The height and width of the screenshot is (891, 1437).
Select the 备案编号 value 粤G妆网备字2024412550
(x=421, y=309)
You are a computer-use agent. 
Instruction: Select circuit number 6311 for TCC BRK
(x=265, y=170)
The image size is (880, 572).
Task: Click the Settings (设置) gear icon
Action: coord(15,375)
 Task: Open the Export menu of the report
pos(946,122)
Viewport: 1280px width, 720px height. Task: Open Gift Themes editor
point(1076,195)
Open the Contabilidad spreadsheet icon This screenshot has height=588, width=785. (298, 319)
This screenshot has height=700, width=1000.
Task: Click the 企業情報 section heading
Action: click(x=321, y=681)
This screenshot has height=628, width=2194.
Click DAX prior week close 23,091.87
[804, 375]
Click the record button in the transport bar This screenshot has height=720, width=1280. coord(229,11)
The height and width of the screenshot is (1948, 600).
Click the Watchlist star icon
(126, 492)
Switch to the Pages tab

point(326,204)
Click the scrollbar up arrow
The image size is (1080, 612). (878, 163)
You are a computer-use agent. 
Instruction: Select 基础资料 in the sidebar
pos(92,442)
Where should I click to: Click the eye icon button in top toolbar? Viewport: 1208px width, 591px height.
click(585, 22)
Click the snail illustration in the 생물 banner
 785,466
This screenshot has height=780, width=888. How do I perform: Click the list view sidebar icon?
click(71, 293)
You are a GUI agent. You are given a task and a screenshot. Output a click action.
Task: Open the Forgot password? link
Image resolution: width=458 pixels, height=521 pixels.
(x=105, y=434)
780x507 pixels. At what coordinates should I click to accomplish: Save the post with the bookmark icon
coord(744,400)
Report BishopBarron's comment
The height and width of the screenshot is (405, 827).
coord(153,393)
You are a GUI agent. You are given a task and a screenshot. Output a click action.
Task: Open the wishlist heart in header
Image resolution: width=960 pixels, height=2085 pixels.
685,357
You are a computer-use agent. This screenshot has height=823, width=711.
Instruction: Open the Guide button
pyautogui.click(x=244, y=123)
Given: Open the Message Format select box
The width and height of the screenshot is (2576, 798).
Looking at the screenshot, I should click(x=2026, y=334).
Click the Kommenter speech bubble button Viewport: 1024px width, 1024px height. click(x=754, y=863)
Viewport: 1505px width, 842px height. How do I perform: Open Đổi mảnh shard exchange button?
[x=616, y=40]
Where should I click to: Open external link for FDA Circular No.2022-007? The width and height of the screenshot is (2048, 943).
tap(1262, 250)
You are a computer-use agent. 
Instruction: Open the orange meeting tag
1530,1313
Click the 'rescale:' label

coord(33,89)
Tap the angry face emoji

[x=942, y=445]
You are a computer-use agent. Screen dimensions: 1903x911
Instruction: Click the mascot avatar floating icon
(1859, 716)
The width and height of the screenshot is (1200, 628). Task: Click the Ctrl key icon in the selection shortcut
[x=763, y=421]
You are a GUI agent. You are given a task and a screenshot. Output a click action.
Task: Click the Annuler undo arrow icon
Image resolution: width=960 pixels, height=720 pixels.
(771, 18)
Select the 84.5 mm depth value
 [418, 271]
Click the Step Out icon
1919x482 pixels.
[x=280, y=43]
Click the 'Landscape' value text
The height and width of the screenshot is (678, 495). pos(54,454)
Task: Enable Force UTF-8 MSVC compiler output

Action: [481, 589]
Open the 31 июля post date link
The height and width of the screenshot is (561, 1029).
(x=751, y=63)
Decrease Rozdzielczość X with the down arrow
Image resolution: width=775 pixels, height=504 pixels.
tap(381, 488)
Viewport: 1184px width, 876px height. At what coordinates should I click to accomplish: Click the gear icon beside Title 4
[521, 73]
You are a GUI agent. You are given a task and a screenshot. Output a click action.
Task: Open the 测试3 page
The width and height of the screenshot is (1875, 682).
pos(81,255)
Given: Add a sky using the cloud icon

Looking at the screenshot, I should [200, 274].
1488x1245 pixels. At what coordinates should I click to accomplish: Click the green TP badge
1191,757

****************************************

◆ **Description of the task**
Repeat exactly the lines above from the one with "Image resolution: width=960 pixels, height=720" up to and including the one with "Decrease Rozdzielczość X with the down arrow". No other line belongs in the reply.

◆ **Response for this exercise**
Image resolution: width=960 pixels, height=720 pixels.
(771, 18)
Select the 84.5 mm depth value
 [418, 271]
Click the Step Out icon
1919x482 pixels.
[x=280, y=43]
Click the 'Landscape' value text
The height and width of the screenshot is (678, 495). pos(54,454)
Task: Enable Force UTF-8 MSVC compiler output

Action: [481, 589]
Open the 31 июля post date link
The height and width of the screenshot is (561, 1029).
(x=751, y=63)
Decrease Rozdzielczość X with the down arrow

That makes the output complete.